For Courtney Pitt, the scheme gave him an opportunity to return to football after 10 years out of the professional game.
The former Portsmouth player is in the middle of a 23-month placement at the Academy of League One club Burton Albion, having been one of six coaches to have joined the scheme last year.
"I would say my highlight was just getting on the process, being part of the process and getting attached to it, that's the highlight for me, being involved in full-time football," he says.
"Football is what I know, I have done it since I was 16, so dropping out and getting back into full-time football, just being involved and talking every day and learning from the coaches.
"It is perfect for you to gain that experience within a football club, but also with the workshops and theory side that go with it, you are able to develop yourself as a coach and the course will help you nurture your skills."
The scheme, a partnership between the Premier League, EFL and the PFA Charity, was launched last year with the aim of increasing the number of Black, Asian and minority ethnic players, both male and female, who transition into full-time coaching roles in the professional game.
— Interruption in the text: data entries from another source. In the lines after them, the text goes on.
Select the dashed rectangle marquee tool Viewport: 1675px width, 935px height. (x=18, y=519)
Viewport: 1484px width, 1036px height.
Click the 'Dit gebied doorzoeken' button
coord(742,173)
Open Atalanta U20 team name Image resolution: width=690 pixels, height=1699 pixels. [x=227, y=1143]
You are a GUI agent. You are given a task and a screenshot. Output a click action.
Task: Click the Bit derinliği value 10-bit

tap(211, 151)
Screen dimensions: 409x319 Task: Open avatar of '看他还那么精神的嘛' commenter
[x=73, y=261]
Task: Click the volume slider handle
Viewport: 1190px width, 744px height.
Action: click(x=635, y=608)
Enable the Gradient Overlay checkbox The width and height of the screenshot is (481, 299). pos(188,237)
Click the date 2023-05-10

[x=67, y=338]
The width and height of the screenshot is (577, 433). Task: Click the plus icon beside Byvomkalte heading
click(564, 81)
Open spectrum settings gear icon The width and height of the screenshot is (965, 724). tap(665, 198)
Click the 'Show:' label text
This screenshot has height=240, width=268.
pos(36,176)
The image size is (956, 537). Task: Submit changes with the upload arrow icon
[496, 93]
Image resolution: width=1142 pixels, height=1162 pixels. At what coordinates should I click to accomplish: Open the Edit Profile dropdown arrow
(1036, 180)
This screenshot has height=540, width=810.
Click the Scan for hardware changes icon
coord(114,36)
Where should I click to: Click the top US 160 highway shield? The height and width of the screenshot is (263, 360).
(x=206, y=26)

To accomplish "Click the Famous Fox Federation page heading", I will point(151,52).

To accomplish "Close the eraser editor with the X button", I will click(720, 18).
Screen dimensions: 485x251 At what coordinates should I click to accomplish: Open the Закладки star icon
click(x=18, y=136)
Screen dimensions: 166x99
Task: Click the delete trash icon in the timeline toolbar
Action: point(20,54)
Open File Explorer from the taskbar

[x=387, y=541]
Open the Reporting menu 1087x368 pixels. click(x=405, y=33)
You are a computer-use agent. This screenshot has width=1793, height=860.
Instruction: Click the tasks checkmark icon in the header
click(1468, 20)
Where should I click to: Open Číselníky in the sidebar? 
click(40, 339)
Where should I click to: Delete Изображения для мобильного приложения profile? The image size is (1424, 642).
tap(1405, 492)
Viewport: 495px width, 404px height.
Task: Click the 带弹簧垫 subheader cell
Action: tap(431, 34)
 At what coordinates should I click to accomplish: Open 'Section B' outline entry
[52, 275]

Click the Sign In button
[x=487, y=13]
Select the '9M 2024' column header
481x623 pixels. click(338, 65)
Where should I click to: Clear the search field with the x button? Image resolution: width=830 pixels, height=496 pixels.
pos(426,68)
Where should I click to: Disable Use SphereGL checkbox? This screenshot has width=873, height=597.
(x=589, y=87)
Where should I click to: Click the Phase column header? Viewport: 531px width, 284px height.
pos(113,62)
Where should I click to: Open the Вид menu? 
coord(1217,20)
Cambridge United, Charlton Athletic, Cheltenham Town, Fleetwood Town, Forest Green Rovers, Lincoln City and Newport County are the clubs taking on coaches for the scheme's second cohort.
Applications remain open at five of these clubs. Details are below.
The coaches will benefit from an individualised learning and development programme, as Pitt has in his wide-ranging role at Burton, which has included coaching from Under-9 level through to the Under-18 side.
"The main plus part of it is being involved in a full-time football club, getting the experience of what it takes and what it is like to be in an Academy," he says.
"Since I have been there, I have seen the Foundation Phase and part of the Youth Development phase, the Professional Development Phase and also been involved with recruitment.
"You get a wide range of experiences around what it takes to be part of an Academy and what it takes to make it run and produce players."
Pitt is proud to be establishing himself as a role model, leading the way for other Black and Asian players who wish to follow his path into professional coaching.
"It is important, we are under-represented in football clubs," he said. "A lot of minority groups should be or need to be involved just to be able to relate to players from different backgrounds.
"Some coaches might not believe that the pathway is there but if these schemes are coming up and promoting that clubs really want to get involved and diversify the Academies, there are a lot of ex-players and upcoming players who are willing and want to get into coaching.
"In previous years, I didn't think the pathway was there, so the more people from minority backgrounds there are getting those opportunities and getting those jobs within Academies, the better placed we can be as role models, to show you can get a career and have a life after you have stopped playing."